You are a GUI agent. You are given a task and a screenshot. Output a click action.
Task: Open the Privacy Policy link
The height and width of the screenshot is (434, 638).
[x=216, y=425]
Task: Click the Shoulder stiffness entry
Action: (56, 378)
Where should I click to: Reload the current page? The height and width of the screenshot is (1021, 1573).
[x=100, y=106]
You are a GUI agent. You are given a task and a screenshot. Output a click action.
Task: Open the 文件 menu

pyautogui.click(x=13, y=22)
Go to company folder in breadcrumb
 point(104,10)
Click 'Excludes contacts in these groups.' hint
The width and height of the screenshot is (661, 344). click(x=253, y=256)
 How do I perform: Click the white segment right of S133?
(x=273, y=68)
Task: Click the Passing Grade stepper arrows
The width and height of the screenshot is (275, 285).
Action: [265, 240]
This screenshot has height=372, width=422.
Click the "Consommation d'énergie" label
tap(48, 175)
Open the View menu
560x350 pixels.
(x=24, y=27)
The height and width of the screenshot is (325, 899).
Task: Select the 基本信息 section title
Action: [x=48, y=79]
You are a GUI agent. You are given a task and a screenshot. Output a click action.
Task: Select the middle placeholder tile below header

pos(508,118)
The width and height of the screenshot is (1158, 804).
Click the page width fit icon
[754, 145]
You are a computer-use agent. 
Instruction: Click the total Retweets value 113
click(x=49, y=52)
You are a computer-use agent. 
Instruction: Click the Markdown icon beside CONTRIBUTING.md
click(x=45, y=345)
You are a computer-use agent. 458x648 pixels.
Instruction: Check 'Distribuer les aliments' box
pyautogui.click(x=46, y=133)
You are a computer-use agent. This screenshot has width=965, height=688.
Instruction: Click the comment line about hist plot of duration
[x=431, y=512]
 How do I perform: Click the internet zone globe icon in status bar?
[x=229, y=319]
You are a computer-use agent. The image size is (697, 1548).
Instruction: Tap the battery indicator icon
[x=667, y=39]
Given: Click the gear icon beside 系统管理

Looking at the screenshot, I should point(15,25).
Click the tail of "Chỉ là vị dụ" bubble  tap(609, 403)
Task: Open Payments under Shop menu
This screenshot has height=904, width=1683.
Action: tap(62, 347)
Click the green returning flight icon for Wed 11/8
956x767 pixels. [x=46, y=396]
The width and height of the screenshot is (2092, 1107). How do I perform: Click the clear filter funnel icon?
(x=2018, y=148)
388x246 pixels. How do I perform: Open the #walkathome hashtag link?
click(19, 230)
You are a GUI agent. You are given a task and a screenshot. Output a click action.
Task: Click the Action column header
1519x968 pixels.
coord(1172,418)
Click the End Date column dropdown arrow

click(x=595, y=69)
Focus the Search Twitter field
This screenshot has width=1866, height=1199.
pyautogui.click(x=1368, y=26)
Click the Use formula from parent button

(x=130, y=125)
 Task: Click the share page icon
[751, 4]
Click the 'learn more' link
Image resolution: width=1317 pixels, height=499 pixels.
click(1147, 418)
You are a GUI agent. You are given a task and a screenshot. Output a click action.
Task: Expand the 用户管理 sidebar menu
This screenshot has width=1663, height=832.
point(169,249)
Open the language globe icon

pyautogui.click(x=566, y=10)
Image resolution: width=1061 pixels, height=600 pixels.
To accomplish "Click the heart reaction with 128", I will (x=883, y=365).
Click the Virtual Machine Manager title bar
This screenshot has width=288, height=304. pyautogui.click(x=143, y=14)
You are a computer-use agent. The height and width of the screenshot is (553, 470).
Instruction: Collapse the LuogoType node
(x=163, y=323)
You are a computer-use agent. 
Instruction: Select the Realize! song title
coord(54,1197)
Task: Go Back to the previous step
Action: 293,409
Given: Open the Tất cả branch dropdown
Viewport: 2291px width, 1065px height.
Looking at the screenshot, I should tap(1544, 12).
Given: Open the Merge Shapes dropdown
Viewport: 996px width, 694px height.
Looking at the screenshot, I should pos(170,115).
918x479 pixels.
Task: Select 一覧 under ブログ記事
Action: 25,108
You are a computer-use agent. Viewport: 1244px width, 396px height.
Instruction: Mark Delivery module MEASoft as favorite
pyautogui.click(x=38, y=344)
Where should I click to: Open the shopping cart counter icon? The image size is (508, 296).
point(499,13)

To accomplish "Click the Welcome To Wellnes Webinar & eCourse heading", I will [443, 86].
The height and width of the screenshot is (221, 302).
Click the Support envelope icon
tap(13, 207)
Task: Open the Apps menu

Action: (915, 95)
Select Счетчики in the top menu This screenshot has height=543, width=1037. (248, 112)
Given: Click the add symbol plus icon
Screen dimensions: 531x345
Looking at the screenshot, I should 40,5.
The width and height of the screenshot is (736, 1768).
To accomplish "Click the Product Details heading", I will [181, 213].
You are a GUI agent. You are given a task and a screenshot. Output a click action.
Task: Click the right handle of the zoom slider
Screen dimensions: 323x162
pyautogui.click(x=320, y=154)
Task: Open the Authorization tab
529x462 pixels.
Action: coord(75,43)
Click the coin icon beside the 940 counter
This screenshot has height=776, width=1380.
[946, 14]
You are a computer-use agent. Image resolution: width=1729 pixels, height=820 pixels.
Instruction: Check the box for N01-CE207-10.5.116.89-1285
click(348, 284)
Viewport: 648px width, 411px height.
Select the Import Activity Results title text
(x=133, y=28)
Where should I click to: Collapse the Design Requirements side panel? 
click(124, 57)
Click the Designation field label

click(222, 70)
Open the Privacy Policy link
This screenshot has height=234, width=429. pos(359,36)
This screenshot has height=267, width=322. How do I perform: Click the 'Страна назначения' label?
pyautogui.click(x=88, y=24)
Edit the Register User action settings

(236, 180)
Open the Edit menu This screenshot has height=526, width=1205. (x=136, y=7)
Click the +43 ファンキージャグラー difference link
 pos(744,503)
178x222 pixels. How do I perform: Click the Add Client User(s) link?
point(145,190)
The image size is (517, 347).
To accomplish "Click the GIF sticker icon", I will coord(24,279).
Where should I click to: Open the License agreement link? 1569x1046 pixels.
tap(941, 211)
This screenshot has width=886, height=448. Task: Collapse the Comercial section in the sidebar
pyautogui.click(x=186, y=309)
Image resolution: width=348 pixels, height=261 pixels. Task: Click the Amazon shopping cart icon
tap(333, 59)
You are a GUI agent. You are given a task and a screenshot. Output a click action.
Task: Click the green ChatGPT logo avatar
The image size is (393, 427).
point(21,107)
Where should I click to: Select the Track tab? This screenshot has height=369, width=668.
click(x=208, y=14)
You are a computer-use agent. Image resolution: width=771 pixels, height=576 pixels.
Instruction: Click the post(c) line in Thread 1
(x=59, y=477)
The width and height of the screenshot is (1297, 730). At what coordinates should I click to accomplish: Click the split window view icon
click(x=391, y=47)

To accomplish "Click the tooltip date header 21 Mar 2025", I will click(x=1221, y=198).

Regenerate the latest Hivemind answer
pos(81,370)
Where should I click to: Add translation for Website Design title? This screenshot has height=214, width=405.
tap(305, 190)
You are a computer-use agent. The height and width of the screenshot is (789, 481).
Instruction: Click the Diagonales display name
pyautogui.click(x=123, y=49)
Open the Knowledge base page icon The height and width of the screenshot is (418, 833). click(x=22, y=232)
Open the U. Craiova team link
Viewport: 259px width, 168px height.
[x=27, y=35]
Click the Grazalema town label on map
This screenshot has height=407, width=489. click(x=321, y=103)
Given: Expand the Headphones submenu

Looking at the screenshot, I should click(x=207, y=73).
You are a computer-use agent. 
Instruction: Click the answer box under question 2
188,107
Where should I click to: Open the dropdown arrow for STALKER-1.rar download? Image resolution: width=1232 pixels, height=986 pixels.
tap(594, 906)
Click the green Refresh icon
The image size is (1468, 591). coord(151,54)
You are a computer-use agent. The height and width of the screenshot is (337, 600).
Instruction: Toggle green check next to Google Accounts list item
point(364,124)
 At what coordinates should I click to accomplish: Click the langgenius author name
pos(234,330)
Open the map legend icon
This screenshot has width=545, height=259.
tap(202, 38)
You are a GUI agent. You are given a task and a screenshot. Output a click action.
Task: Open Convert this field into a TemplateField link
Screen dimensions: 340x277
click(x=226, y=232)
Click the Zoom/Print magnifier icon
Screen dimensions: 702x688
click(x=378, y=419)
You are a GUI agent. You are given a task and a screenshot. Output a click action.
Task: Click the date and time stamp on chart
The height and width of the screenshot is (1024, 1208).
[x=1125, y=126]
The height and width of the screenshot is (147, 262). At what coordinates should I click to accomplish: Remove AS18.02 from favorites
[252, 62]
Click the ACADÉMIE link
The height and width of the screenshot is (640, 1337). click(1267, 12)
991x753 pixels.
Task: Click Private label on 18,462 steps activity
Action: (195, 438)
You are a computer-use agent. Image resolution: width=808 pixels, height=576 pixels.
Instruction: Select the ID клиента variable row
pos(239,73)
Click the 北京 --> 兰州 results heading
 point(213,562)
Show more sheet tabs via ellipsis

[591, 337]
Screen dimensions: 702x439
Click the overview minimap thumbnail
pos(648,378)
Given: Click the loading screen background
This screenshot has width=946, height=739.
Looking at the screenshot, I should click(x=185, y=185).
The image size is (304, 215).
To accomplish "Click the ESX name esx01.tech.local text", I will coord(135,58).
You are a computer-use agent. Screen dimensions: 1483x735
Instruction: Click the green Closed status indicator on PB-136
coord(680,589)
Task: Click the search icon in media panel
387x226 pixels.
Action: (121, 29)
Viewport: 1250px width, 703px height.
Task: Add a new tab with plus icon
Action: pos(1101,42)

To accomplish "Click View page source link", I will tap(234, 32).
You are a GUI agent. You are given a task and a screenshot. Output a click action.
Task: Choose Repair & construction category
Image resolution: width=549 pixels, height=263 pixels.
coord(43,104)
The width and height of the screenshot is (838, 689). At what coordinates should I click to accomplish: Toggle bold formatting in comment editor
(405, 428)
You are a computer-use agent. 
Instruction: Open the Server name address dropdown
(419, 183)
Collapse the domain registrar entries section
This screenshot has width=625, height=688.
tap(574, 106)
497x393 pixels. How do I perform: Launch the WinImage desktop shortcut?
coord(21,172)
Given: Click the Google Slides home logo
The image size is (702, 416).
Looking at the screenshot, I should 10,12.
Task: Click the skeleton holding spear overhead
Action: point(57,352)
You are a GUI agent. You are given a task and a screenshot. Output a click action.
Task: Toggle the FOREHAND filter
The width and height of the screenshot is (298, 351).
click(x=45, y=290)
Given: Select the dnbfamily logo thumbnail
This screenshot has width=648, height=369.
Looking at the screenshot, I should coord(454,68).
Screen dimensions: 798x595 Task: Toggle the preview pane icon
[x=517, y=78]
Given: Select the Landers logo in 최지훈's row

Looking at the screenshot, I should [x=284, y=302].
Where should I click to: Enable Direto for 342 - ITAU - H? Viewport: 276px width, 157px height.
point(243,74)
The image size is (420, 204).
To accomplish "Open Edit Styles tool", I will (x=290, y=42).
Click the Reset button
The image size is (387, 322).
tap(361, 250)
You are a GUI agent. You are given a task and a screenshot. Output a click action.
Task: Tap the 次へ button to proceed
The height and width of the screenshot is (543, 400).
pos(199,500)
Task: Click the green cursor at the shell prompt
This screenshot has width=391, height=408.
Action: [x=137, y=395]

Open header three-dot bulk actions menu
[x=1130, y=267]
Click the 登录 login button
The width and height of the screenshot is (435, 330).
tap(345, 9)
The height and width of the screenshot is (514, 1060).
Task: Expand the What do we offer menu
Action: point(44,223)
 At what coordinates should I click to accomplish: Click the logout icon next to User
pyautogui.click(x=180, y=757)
++++++++++
_Exercise prompt_
Rewrite the lines from the start through the one containing "Action: [265, 240]", changing "GUI agent" to "computer-use agent" and leaving everything else as it is.

_The output_
You are a computer-use agent. You are given a task and a screenshot. Output a click action.
Task: Open the Privacy Policy link
The height and width of the screenshot is (434, 638).
[x=216, y=425]
Task: Click the Shoulder stiffness entry
Action: (56, 378)
Where should I click to: Reload the current page? The height and width of the screenshot is (1021, 1573).
[x=100, y=106]
You are a computer-use agent. You are given a task and a screenshot. Output a click action.
Task: Open the 文件 menu

pyautogui.click(x=13, y=22)
Go to company folder in breadcrumb
 point(104,10)
Click 'Excludes contacts in these groups.' hint
The width and height of the screenshot is (661, 344). click(x=253, y=256)
 How do I perform: Click the white segment right of S133?
(x=273, y=68)
Task: Click the Passing Grade stepper arrows
The width and height of the screenshot is (275, 285).
Action: [265, 240]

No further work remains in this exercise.